PCI DSS & Penetrationstests

PCI DSS: Was ist das?

Der Payment Card Industry Data Security Standard (PCI DSS) ist ein weltweiter Sicherheitsstandard für Unternehmen, die Kreditkarten-, Debitkarten- oder andere Zahlungskartendaten verarbeiten, speichern oder übertragen. Er wird vom PCI Security Standards Council (PCI SSC) verwaltet und von allen grossen Kartennetzwerken (Visa, Mastercard, American Express, Discover, JCB) unterstützt.

Die aktuelle Version PCI DSS 4.0, veröffentlicht im März 2022, bringt wesentliche Änderungen gegenüber der Vorgängerversion 3.2.1. Besonders wichtig: PCI DSS 4.0 legt verstärkt Wert auf kontinuierliche Sicherheit statt punktueller Prüfungen.

Requirement 11.4: Penetrationstests

PCI DSS 4.0 fordert in Requirement 11.4 regelmässige Penetrationstests:

• 11.4.1: Ein Penetrationstest-Ansatz muss definiert, dokumentiert und implementiert werden.
• 11.4.2: Pentests müssen mindestens einmal jährlich und nach signifikanten Änderungen durchgeführt werden.
• 11.4.3: Pentests müssen sowohl aus dem internen Netzwerk als auch aus dem externen Netzwerk erfolgen.
• 11.4.4: Testing muss sowohl Anwendungen als auch Netzwerkschichten abdecken.
• 11.4.5: Segmentationstests müssen durchgeführt werden, wenn das CDE (Cardholder Data Environment) segmentiert ist.
• 11.4.6: Wiederverwendbare Credentials für Test-Accounts müssen vor dem Test geändert werden.
• 11.4.7: Exploitation von Schwachstellen muss dokumentiert werden, ausser sie gefährden das Produktivsystem.

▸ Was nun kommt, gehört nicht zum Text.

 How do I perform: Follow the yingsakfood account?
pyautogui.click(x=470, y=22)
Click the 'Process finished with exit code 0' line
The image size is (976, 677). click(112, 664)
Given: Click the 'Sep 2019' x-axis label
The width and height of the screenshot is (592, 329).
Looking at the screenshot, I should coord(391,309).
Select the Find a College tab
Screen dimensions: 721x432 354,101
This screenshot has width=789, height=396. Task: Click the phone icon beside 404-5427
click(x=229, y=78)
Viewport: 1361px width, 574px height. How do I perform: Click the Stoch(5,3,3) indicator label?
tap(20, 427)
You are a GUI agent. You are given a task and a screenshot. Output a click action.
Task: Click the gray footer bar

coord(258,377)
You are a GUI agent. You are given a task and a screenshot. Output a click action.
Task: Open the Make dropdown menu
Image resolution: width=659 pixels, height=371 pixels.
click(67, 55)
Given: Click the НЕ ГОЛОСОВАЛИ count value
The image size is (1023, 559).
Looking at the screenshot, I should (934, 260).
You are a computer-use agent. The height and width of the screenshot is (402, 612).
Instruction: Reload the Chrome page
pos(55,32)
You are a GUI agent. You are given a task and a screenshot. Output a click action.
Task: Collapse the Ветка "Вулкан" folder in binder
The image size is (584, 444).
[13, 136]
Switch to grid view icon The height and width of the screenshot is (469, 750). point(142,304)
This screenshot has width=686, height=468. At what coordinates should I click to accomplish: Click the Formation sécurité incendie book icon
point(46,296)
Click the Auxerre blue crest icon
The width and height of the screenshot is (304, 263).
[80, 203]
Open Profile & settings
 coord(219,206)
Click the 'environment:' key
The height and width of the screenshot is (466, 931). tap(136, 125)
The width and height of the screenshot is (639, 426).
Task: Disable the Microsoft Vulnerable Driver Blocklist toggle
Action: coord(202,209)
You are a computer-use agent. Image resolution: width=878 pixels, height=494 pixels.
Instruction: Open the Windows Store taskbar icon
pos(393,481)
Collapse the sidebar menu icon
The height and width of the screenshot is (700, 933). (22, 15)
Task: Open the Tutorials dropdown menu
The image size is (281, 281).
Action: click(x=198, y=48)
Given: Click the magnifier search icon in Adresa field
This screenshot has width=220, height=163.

Scope: Was muss getestet werden?

Der Scope eines PCI-DSS-Pentests umfasst das Cardholder Data Environment (CDE) und alle Systeme, die eine Verbindung zum CDE haben oder dessen Sicherheit beeinflussen können. Das CDE umfasst:

• Systeme, die Karteninhaberdaten (CHD) verarbeiten, speichern oder übertragen
• Systeme, die direkt mit dem CDE verbunden sind
• Systeme, die Sicherheitsdienste für das CDE bereitstellen (z.B. Firewall, IDS, Authentication)
• Systeme, die die Konfiguration oder Sicherheit des CDE beeinflussen

Die korrekte Scope-Definition ist kritisch: Ein zu kleiner Scope führt zu Compliance-Verstössen, ein zu grosser Scope zu unnötigen Kosten.

ASV-Scan vs. Pentest

PCI DSS verlangt neben dem Pentest auch ASV-Scans (Approved Scanning Vendor). Der ASV-Scan ist ein automatisierte Schwachstellen-Scan der externen IP-Adressen, der vierteljährlich durchgeführt werden muss. Ein ASV-Scan ist kein Pentest – er findet bekannte Schwachstellen, aber keine komplexen Angriffspfade oder Business-Logic-Fehler.

Für die vollständige PCI-DSS-Compliance benötigen Sie beides: ASV-Scans (vierteljährlich, automatisiert) und Pentests (jährlich, manuell).